Category: Farm Doings | Posted: Thu Mar 03, 2016 10:31 pm

We have all the needed garden tools, and a few that we bought on impulse and are still trying to figure out why! It seemed like a good idea at the time, but time has proven us wrong in several instances. Some are flimsier than we thought; some just don’t do the job intended; and some are just for those who garden in an 8” pot.

Our most-used and most-beloved tools are the old ones. Our hoe was used by my grandfather, and by my daddy. When I sharpen the edge, or feel the smooth wood under my hand, I feel connected to family. I can imagine my grandfather’s calloused hands on that hoe. He was a farmer who, when he retired, moved to town to a corner lot of about three acres. He immediately started a big vegetable garden. Daddy spent many an hour hoeing out weeds with that smooth handled hoe. Now I hoe weeds, make rows for planting, and think about grandfather and daddy.

Our hedge clips came down in the family also. I don’t know who bought them originally, but they have held up for over 60 years. I remember daddy clipping the spirea hedge along the driveway, using these clips. I used them as a teenager to shape the same hedge, and later a yew hedge in our upstate NY home. After we moved to Texas, the clips encountered plants they had never heard of, and the bolt holding the cutting edges together had to be replaced. That replacement, and the occasional sharpening, is all they have received over the years. The wooden handles fit my hands perfectly, and I can almost feel daddy’s hands on them.

Our garden rake is a relic of my grandfather’s, also. It is so sturdy it stands up to our “gumbo” soil, and makes a lovely planting row for vegetables. It also has raked up the bedding in the chicken coop and the residue of a hay bale in the pasture. It has a wooden handle (all of these tools were made before the invention of fiberglass) and the tines are still very “toothy” after all these years.

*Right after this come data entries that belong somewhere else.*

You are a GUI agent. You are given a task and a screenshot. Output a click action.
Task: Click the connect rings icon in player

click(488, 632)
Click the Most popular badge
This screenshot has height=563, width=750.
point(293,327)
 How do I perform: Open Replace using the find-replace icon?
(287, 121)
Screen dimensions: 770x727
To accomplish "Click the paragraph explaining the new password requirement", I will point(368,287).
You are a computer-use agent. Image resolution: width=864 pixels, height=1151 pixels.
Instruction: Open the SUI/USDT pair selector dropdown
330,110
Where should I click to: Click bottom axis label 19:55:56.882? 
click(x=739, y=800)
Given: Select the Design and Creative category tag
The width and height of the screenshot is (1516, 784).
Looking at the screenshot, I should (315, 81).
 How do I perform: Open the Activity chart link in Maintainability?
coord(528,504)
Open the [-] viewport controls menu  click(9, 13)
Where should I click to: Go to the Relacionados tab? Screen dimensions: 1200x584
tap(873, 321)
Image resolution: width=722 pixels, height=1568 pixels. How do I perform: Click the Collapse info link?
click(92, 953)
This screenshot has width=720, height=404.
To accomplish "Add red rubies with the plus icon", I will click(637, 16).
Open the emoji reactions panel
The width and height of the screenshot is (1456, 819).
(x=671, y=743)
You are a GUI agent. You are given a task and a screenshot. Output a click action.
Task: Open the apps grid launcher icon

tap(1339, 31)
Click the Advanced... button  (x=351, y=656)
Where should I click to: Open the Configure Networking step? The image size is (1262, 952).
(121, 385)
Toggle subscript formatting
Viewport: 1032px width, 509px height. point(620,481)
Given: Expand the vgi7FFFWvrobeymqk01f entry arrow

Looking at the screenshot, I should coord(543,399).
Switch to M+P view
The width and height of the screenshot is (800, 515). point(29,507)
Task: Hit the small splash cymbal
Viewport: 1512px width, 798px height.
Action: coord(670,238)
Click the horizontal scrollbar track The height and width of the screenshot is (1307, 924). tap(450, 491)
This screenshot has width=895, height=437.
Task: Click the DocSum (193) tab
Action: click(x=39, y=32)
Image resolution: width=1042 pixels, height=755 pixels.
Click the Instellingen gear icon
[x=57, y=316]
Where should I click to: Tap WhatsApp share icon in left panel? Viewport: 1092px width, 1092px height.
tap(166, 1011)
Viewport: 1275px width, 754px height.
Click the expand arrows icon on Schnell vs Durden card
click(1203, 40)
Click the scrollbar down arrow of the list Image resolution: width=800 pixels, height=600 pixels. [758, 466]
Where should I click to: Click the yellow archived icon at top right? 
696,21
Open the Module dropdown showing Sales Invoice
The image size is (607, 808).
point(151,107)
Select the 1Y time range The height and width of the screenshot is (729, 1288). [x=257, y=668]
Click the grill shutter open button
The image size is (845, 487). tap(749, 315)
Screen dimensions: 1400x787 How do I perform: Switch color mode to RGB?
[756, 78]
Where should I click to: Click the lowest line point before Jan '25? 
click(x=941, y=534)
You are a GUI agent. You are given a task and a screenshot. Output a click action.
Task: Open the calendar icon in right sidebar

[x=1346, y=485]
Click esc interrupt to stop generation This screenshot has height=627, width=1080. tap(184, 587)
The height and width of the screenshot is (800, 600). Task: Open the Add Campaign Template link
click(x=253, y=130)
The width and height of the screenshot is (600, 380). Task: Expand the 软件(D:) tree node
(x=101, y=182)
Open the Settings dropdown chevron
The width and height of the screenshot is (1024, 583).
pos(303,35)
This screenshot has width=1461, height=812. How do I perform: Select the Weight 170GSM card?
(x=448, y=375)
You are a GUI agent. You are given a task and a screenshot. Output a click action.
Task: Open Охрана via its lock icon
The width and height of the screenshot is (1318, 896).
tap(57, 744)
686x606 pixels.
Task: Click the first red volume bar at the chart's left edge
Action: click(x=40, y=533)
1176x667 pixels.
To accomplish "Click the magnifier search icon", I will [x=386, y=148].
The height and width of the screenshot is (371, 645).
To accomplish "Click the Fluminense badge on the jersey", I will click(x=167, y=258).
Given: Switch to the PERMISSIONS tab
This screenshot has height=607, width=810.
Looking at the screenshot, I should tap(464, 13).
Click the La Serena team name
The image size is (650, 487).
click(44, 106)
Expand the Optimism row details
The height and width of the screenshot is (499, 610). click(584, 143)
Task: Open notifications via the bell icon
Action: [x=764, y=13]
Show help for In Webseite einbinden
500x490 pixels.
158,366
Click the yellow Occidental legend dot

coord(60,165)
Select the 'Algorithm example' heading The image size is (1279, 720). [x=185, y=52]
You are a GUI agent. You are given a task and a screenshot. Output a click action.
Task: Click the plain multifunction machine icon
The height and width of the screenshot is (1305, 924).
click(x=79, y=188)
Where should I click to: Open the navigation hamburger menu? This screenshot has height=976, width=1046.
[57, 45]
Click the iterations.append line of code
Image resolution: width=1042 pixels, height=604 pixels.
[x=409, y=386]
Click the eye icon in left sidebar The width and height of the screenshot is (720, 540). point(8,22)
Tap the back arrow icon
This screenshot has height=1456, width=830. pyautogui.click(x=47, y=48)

We have a shovel that came from my grandfather, and that daddy used. It has dug so many holes, moved so many perennials, and pried up so many large weeds! It gets sharpened on occasion, and is probably a good four inches shorter than it was originally due to the sharpening. It will still outlast me.

I care for these tools by cleaning, giving them an occasional sharpening, and rubbing some linseed oil into the wooden handles. That’s what grandfather did, what daddy did, and what I do. I also treasure them.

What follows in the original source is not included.